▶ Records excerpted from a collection

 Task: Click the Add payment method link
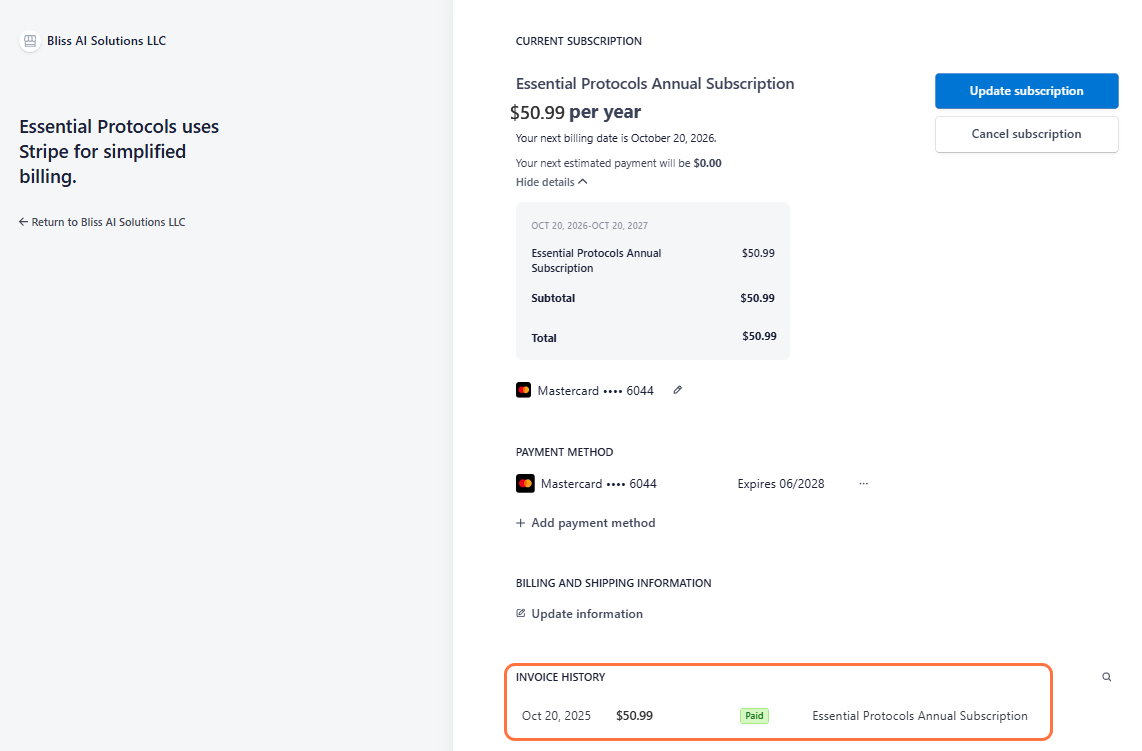click(593, 523)
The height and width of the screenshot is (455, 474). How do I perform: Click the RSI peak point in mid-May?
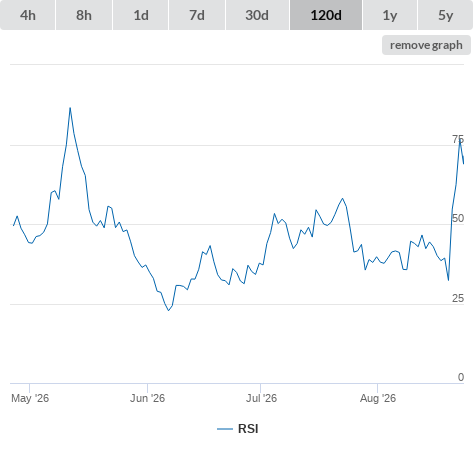[x=70, y=108]
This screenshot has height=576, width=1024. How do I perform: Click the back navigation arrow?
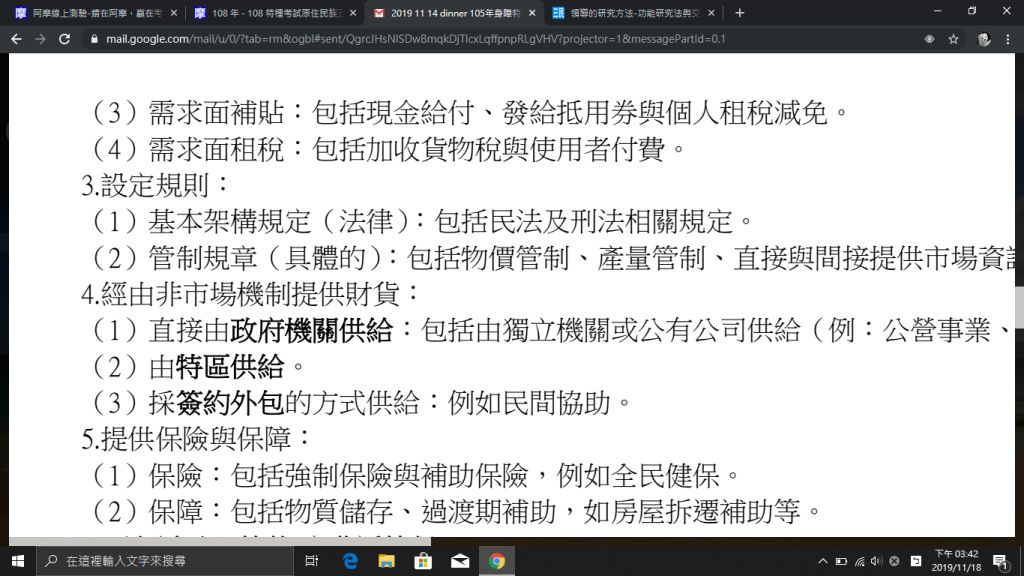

▶ Exercise goal
All lines from the one holding "The height and" through the last line of the records need to be copied exactly, both ends included, and the pictures left behind.

▶ Solution
The height and width of the screenshot is (455, 474). How do I perform: Click the RSI peak point in mid-May?
[x=70, y=108]
This screenshot has height=576, width=1024. How do I perform: Click the back navigation arrow?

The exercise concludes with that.